Help troubleshooting Active Directory "Unauthorized" error in Rancher Server


I’m trying to set up Active Directory access control on my Rancher Server. I’ve entered all the details and all are correct to my knowledge. However, when I try to authorize my AD account all I get is the message “Unauthorized” and nothing else.

Obviously I’ve entered something wrong but I can’t see how to troubleshoot \ debug this. Weirdly nothing is thrown in the server container’s logs (viewing via the docker lgos command.

What’s the best way to get more info about the error?

Many Thanks,

Does this help?

@Ryuzaki probably means actual Active Directory, not Azure “let’s-make-an-identity-web-service-that-has-nothing-to-do-with-LDAP-and-call-it-Active-Directory-anyway-just-to-confuse-everyone”.

It is generally intentional that you don’t get any info back from an identity provider about why authenticating didn’t work. There are several steps involved in enabling Rancher access control though and we could be more helpful in telling you which part failed…
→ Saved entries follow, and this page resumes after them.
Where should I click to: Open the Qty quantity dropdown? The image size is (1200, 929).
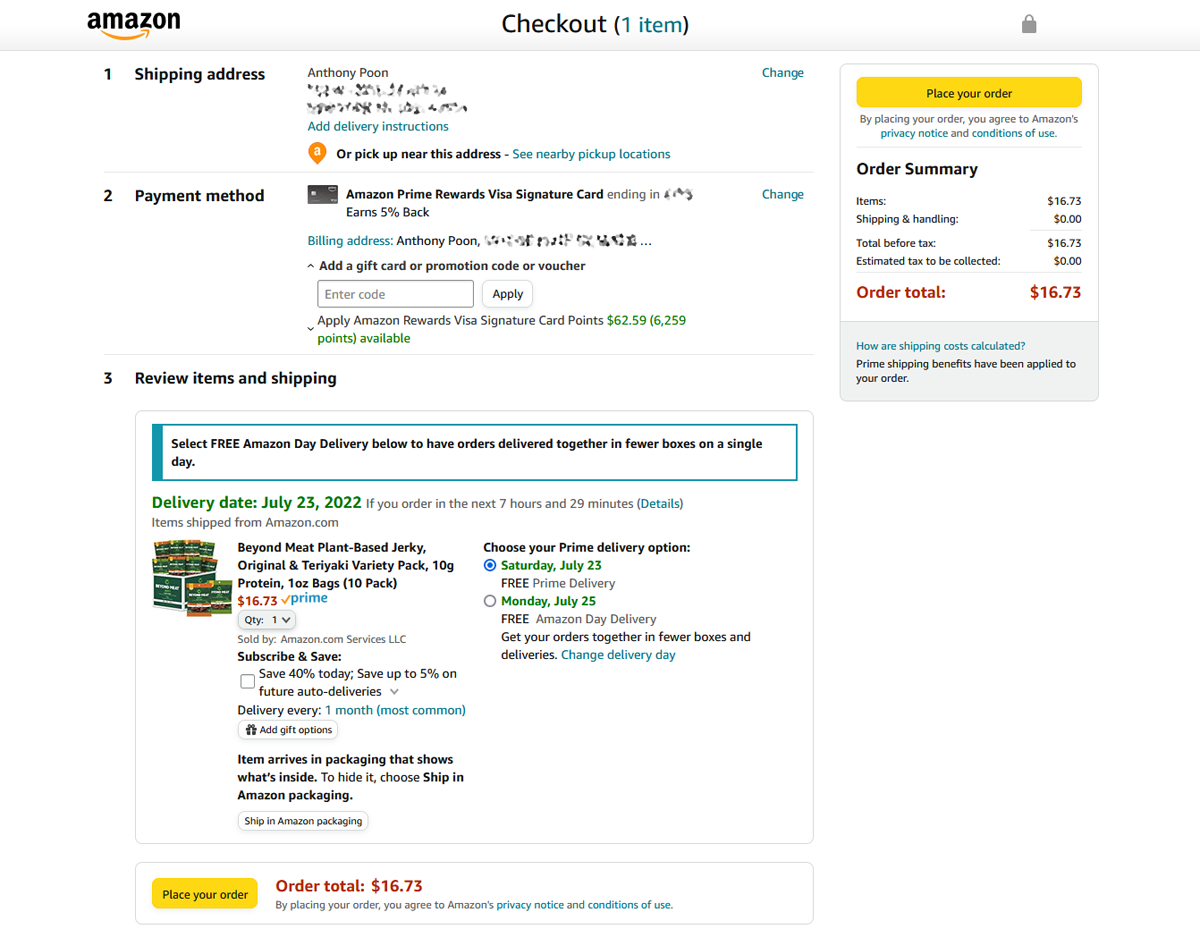coord(266,620)
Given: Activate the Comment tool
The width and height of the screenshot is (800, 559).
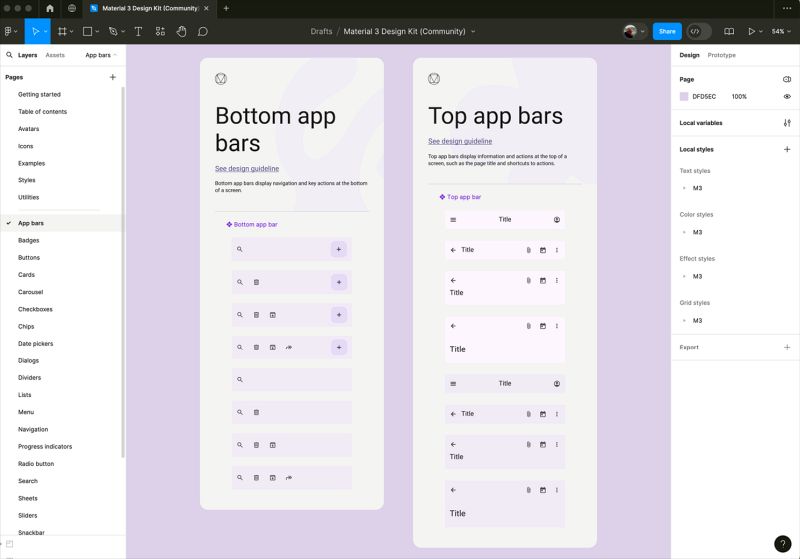Looking at the screenshot, I should (x=203, y=31).
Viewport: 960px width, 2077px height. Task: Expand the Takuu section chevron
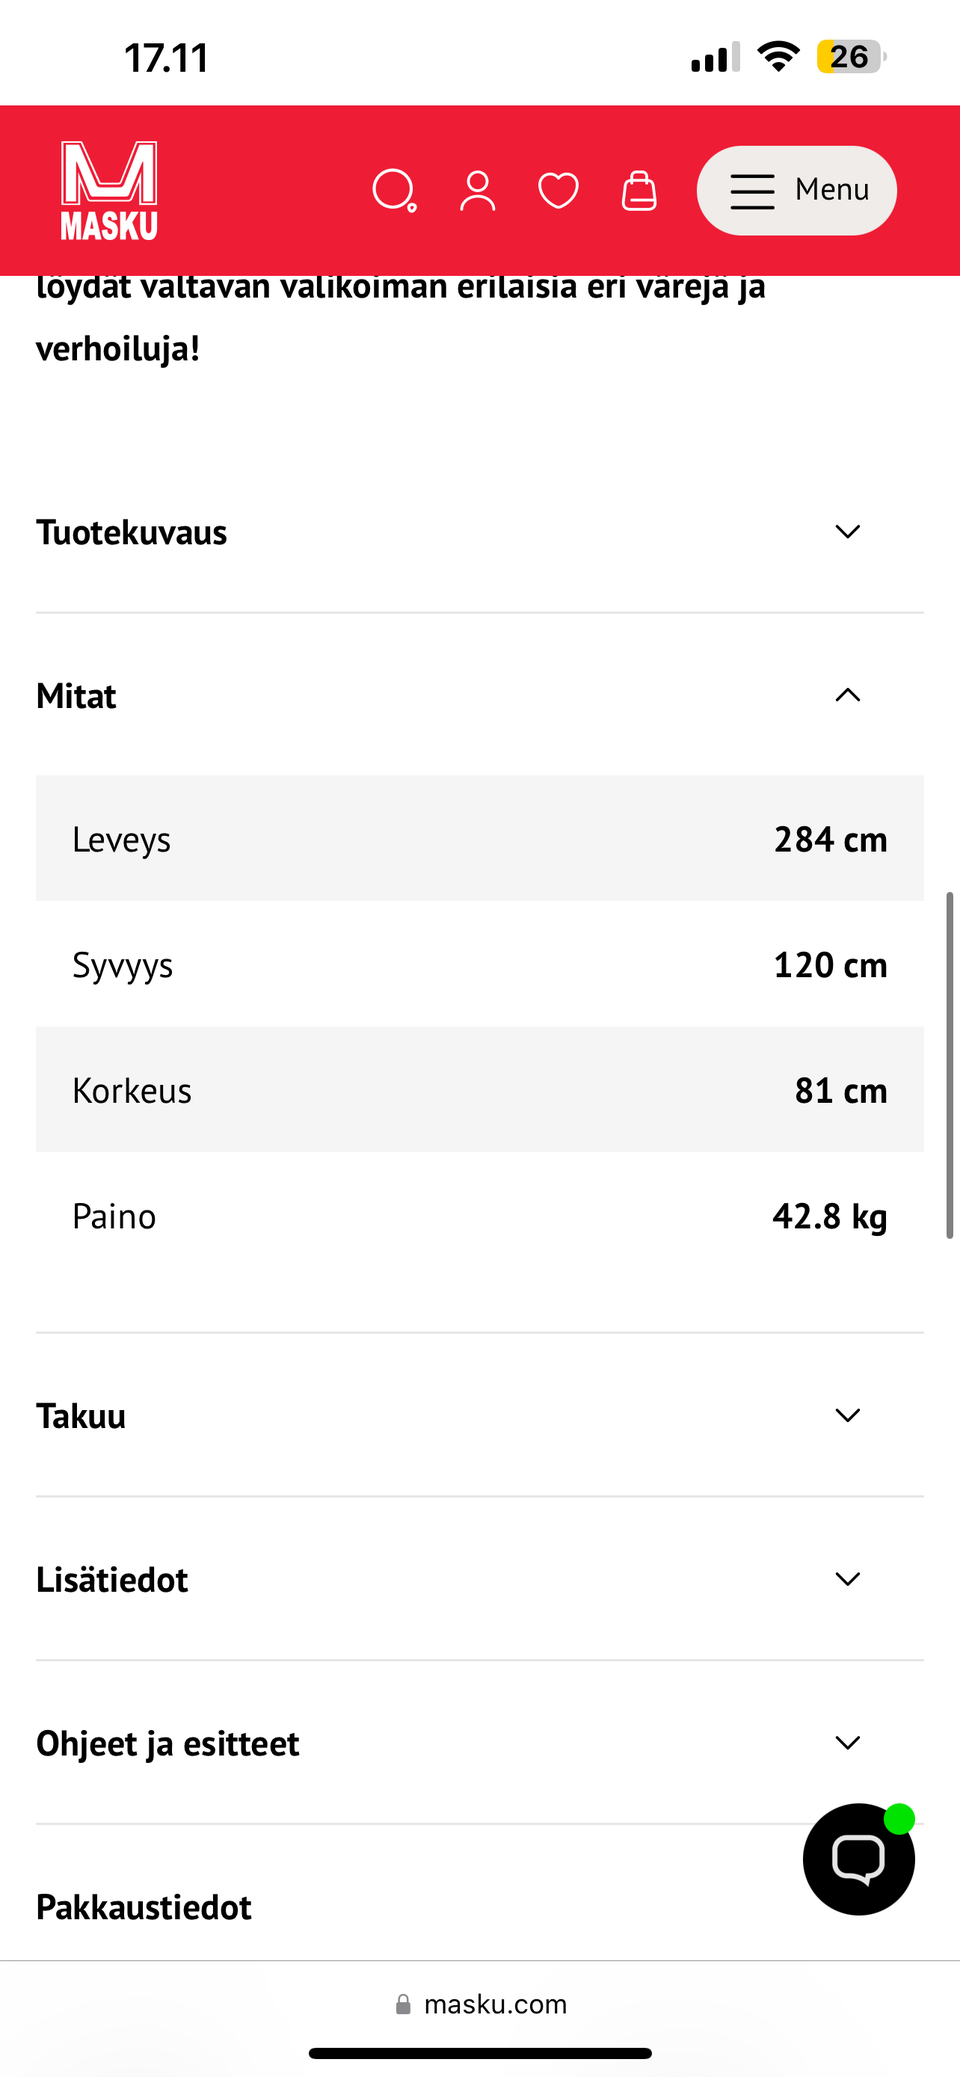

What is likely happening is the host/port/protocol are correct (or you would get a different message about communicating with LDAP), but the service account user/pass or the test user/pass at the bottom are wrong. First guess would be that there is an issue where the “default login domain” isn’t used for the service account, so you have to specify it, i.e. “Default Login Domain: MYCOMPANY”, “Service Account Username: MYCOMANY\someaccount”.

Thanks for the reply Vincent. Indeed this is a local Active Directory and not Azure.

I’ve played about a bit more and I’m sadly not getting any further. The details work on other systems but without some logging I’m flying blind. I appreciate that this area is sensitive though logging wise.

I am having the same issue and tried what @vincent was suggesting but still nothing.

@Ryuzaki did you ever made it work?


same here :slight_frown:

tested with latest rancher version , but can’t find any way to make it work

PS: the configuration tested works perfectly in other tools like portus for example

Any clues perhaps ?


I finally solve this issue by setting up :
Default Domain: empty

login of the user need to be like :

Hope this help.

1 Like

The proposed solution does solve the non-TLS configuration problem.

I’m having issue with TLS configuration and I did follow the steps provided in the link bellow.

I’ve also successfully configured gitlab to use the same AD.


I am trying to setup AD using a non-standard port, it does the initial validation of a test account but then when the information is saved the port is switched back to the standard “389” port vs the specified value and future authentications fail.
I am using the GA v.2.0.0 (rancher/rancher) release.

Is there a config file I can exec into the container and change so it pics up the correct default value or other work around?

Posting under this thread a the error message is the same.